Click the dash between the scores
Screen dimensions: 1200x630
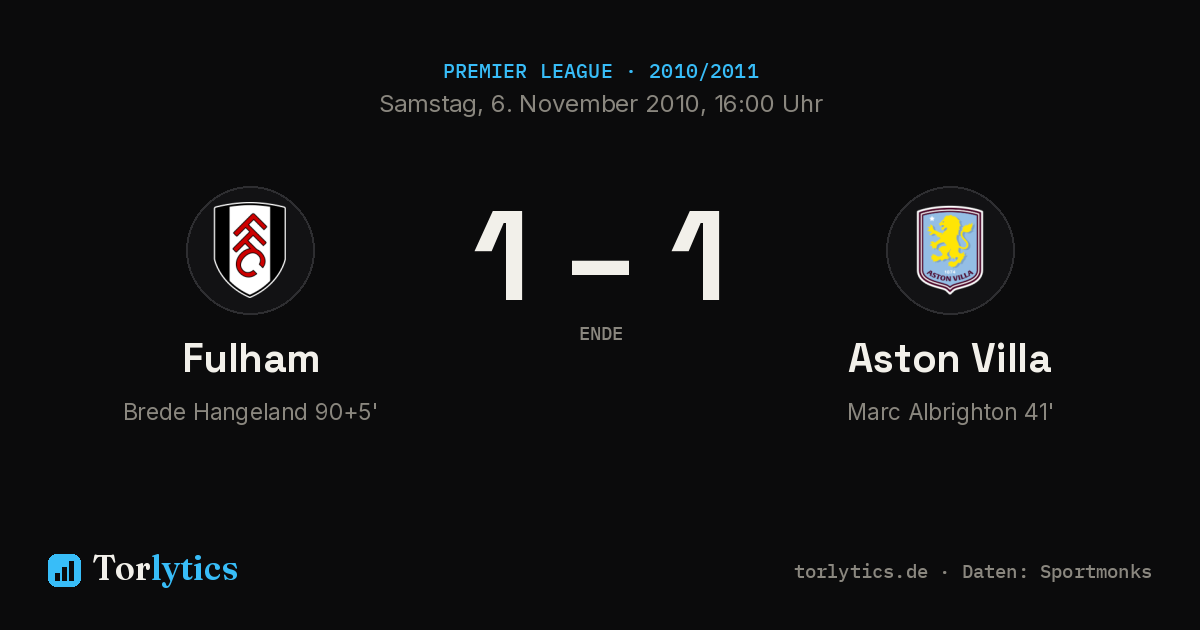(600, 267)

= = = =

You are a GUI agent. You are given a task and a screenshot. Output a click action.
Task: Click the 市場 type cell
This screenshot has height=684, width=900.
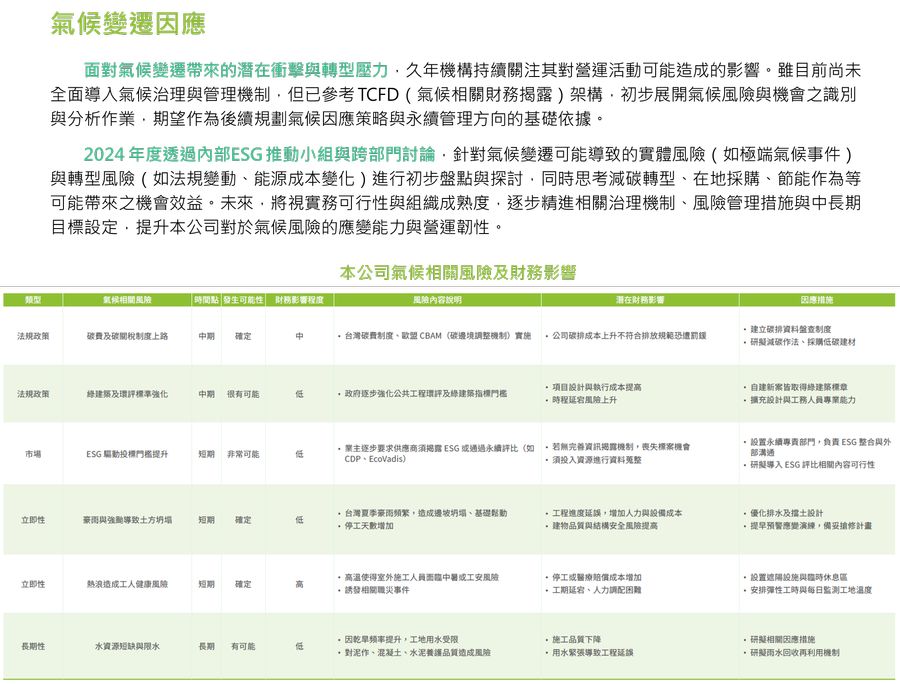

= = = =

__Instructions for the task__: The expected answer is an exact copy of the lines above, beginning at the line with "You are a GUI" and ending at the line with "This screenshot has height=684, width=900.", with both ends in.

__Response area__:
You are a GUI agent. You are given a task and a screenshot. Output a click action.
Task: Click the 市場 type cell
This screenshot has height=684, width=900.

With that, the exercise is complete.